RGPD : nouveau cadre légal en mai 2018 pour la protection des données personnelles

L’Europe s’est dotée d’un cadre harmonisé pour sécuriser les données personnelles qui entrera en vigueur le 25 mai 2018 renforçant les droits des personnes mais aussi les obligations des organisations. De nombreuses formalités auprès de la CNIL vont disparaître. En contrepartie, la responsabilité des organismes sera renforcée. Ils devront en effet assurer une protection optimale des données à chaque instant et être en mesure de la démontrer en documentant leur conformité.

Voir la présentation CCI de Vaucluse – Vaucluse Pro Numérique du 29/03/2018

Qu’est-ce que le RGPD ( Règlement Général pour la Protection des Données) ?

Le 25 mai 2018, ce règlement européen sera applicable et viendra remplacer la loi Informatique et libertés. Ce nouveau règlement permet de renforcer les droits des citoyens européens et leur donner plus de contrôle sur leurs données personnelles. Il simplifie les formalités pour les entreprises et leur offre un cadre juridique unifié. En France, sa mise en œuvre est placée sous l’autorité de la CNIL. Une donnée personnelle est une donnée liée à une personne physique, et qui la caractérise. Il s’agit donc classiquement du nom, prénom, adresse, adresse email, mais aussi la date de naissance, l’adresse IP… En somme, toute information permettant d’identifier une personne physique directement ou indirectement.

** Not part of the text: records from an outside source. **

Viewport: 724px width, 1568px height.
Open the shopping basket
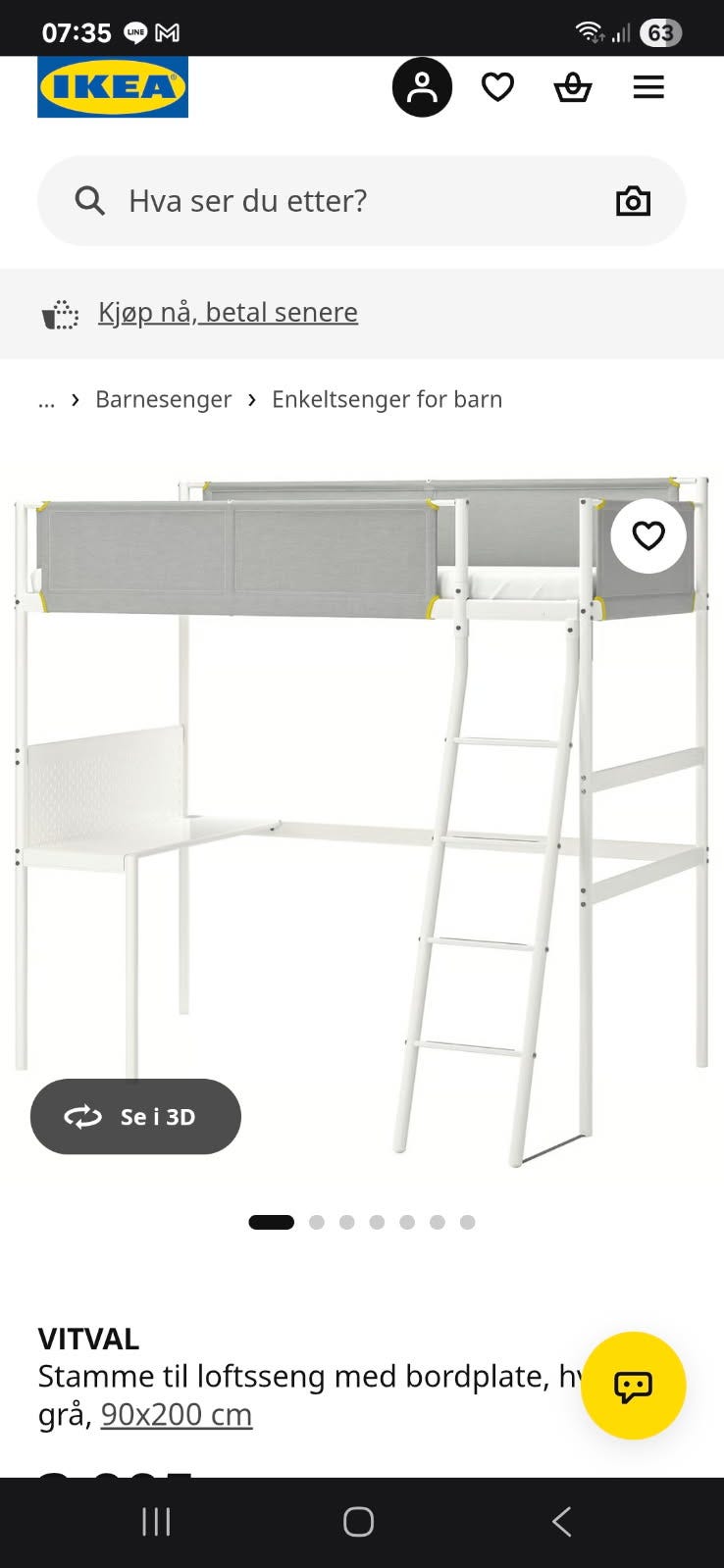(573, 87)
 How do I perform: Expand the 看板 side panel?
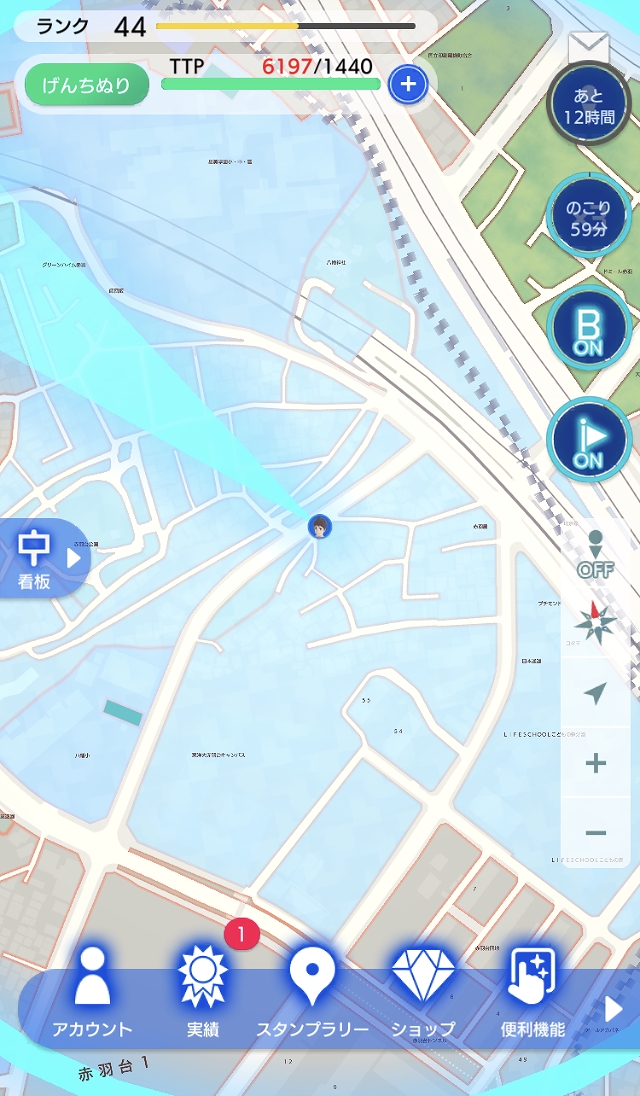pyautogui.click(x=46, y=558)
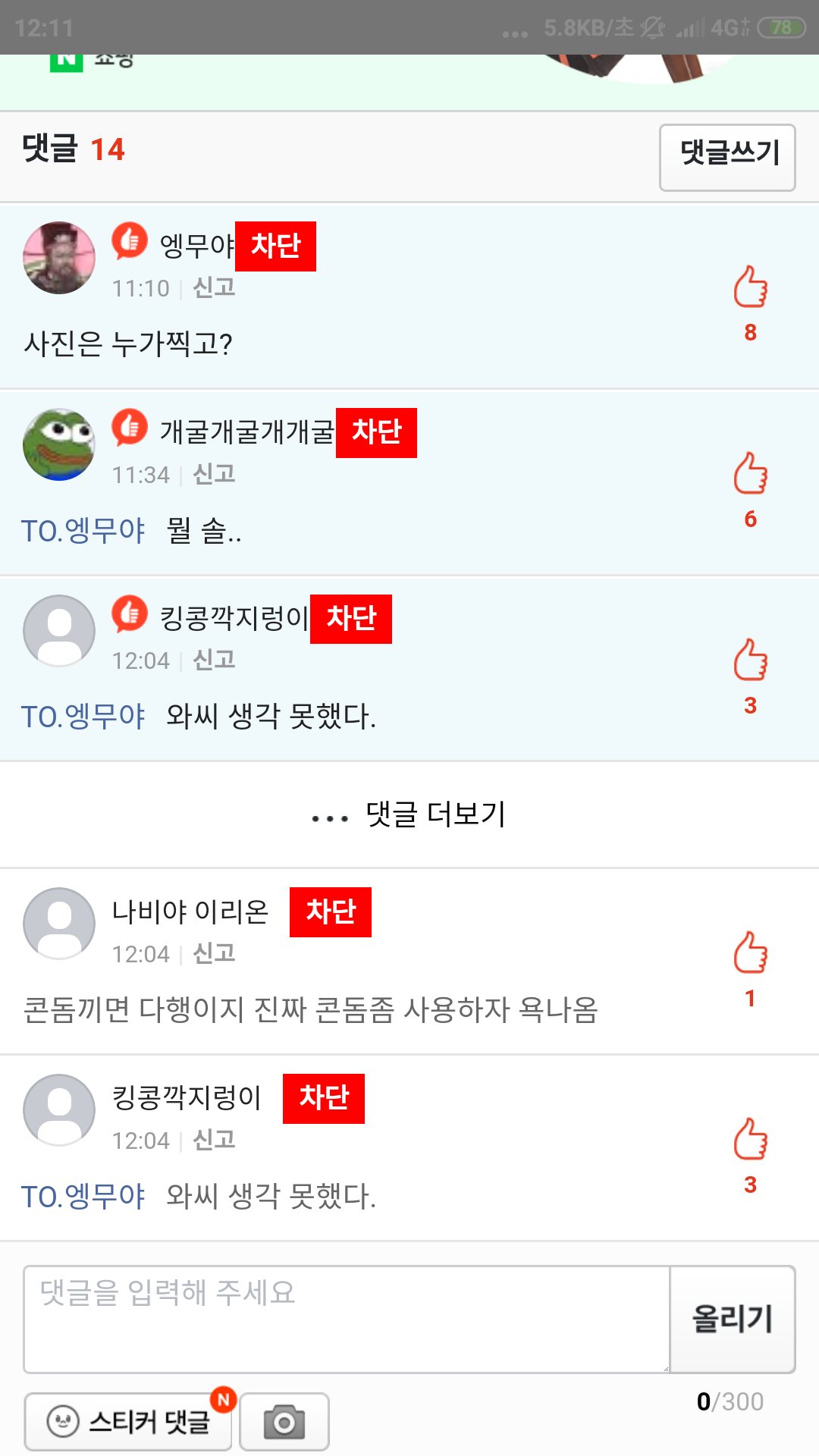The image size is (819, 1456).
Task: Focus the comment input field
Action: 346,1319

RGPD : êtes-vous en conformité ?

Les étapes à suivre pour l’être:

  • Etape 1 : désigner un pilote au sein de votre entreprise : le DPO > En savoir plus
  • Etape 2 : cartographier les traitements de données à caractère personnel et tenir un registre des traitements > En savoir plus
  • Etape 3 : prioriser les actions basées sur le registre des traitements > En savoir plus
  • Etape 4 : gérer les risques en menant une « EIVP » : étude d’impact sur la vie privée > En savoir plus
  • Etape 5 : organiser les processus internes en intégrant le RGPD dans tous les processus en place > En savoir plus
  • Etape 6 : documenter la conformité > En savoir plus

Ce qui va changer au niveau « humain »

Cette réglementation a pour objectif de renforcer la protection des consommateurs, leurs données ne seront que « prêtées » aux entreprises. Ainsi, ils resteront les uniques propriétaires de ces dernières pouvant exercer tous les droits dessus.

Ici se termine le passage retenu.